То есть технология все равно будет всегда инхаус, просто с использованием знания о том, как это еще делается?
Владимир Авербах: Нет, она может быть по подписке, допустим, обработка КТ- или МРТ-снимков, в целом это может быть подписочный сервис. Больница загружает снимок, получает описание, на выходе врач его верифицирует, как-то правит при необходимости. То есть необязательно прям в больнице нужны специалисты по data science, как раз там они вредны.

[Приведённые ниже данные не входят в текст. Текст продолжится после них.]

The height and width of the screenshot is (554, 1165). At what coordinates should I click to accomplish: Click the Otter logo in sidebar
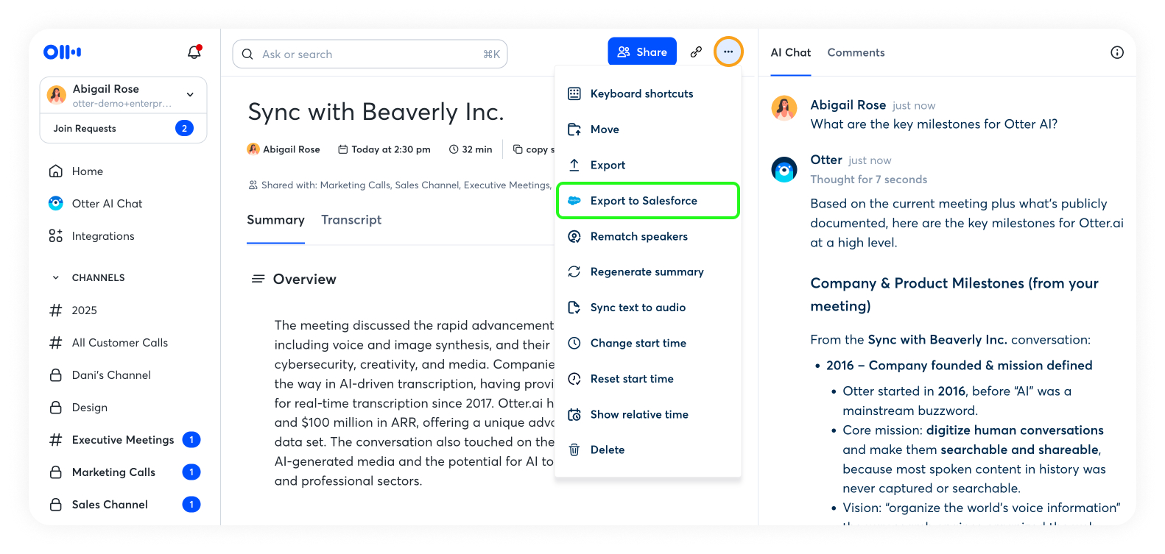(x=63, y=52)
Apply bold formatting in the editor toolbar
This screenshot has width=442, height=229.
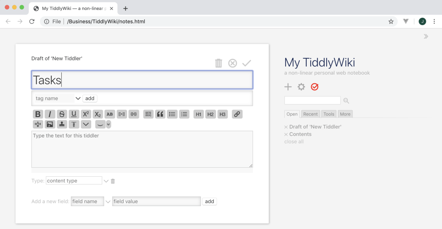tap(38, 114)
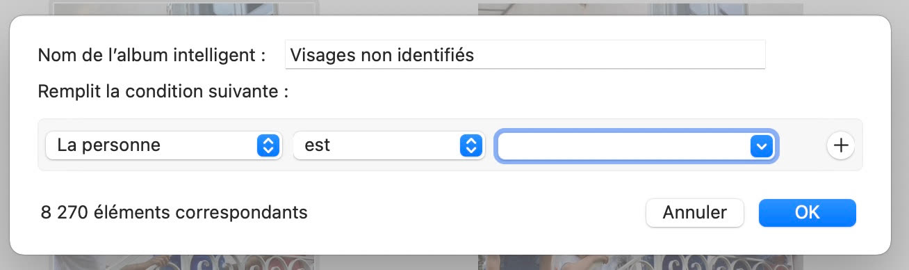909x270 pixels.
Task: Cancel the dialog with Annuler
Action: click(x=694, y=212)
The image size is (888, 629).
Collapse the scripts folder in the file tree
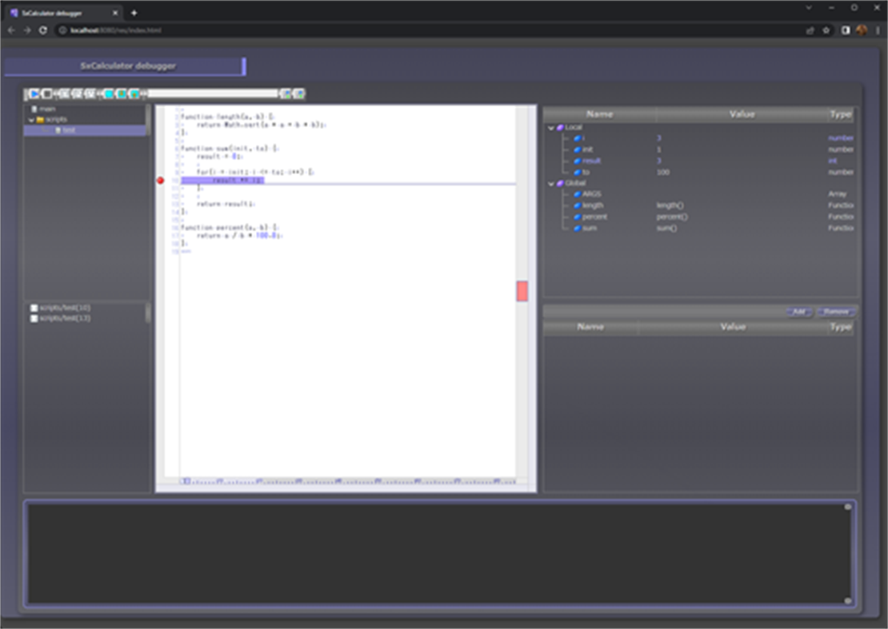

Александр Крайнов: Давайте проще пример. Вот в московском метро работает распознавание лиц, и, предположим, метрополитен какого-то другого города решит у себя то же самое сделать. Он может купить ту же самую технологию распознавания лиц, это не проблема. Но дальше ему нужно оборудовать турникеты, ему нужно приспособить под это платежную систему, которая у него какая-то другая. Фотографии не нужны, пользователи заново делают. Я имею в виду, что та часть, которая здесь является технологией искусственного интеллекта,— это одна из компонент системы, которую он должен будет все равно сам выстроить. Да, ему проще, потому что он опирается на чужой опыт. Ему проще, потому что он может прийти к коллегам и спросить, какие были сложности, трудности, как не наступить на те же грабли. Но это все равно некое новое действие, нельзя взять коробку, принести, и она будет работать.
Владимир Авербах: Или представьте себе, что я сельхозтоваропроизводитель и говорю: завтра сделайте мне искусственный интеллект агронома. Агроном говорит: вообще без проблем. Говорит айтишнику: сделай мне. Айтишник смотрит и говорит: как я сделаю, у тебя все данные по полям в журнальчике. И все, на этом заканчивается внедрение технологии машинного обучения. Нет данных, нет машинного обучения.
Теперь понятно. Чуть понятнее. Спасибо.